* TASK TO COMPLETE *
Can you return, unchanged, the stretch of the material from the line containing "Locate each specified" through the line containing "Fundamentals [650, 800]", with both of those lines included?

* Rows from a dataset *
────────────────────────────────────────

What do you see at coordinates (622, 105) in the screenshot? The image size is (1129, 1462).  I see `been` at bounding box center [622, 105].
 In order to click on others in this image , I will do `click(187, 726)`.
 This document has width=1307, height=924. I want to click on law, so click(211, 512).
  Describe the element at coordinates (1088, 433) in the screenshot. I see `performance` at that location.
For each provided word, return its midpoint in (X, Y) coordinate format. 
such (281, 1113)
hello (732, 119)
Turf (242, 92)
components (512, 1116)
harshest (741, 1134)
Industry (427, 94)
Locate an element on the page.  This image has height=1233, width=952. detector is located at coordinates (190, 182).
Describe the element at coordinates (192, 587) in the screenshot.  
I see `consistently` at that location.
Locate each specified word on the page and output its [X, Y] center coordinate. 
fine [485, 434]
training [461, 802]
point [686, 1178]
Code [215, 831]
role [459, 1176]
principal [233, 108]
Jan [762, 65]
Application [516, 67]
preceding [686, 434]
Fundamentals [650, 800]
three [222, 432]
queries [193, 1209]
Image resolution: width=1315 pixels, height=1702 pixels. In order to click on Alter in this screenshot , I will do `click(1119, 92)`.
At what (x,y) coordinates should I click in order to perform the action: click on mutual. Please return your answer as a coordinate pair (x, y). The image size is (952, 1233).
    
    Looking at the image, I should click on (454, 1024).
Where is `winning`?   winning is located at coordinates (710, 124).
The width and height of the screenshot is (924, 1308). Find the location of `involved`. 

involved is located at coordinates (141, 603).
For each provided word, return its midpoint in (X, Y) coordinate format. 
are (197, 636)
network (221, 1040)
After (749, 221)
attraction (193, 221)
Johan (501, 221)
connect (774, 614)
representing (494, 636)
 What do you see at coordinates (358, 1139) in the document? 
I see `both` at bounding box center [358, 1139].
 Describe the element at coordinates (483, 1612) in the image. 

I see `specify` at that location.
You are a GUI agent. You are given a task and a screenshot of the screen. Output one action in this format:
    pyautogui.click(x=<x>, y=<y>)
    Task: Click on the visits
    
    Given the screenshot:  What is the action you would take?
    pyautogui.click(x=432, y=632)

────────────────────────────────────────

* WRITTEN RESPONSE *
Locate each specified word on the page and output its [X, Y] center coordinate. 
fine [485, 434]
training [461, 802]
point [686, 1178]
Code [215, 831]
role [459, 1176]
principal [233, 108]
Jan [762, 65]
Application [516, 67]
preceding [686, 434]
Fundamentals [650, 800]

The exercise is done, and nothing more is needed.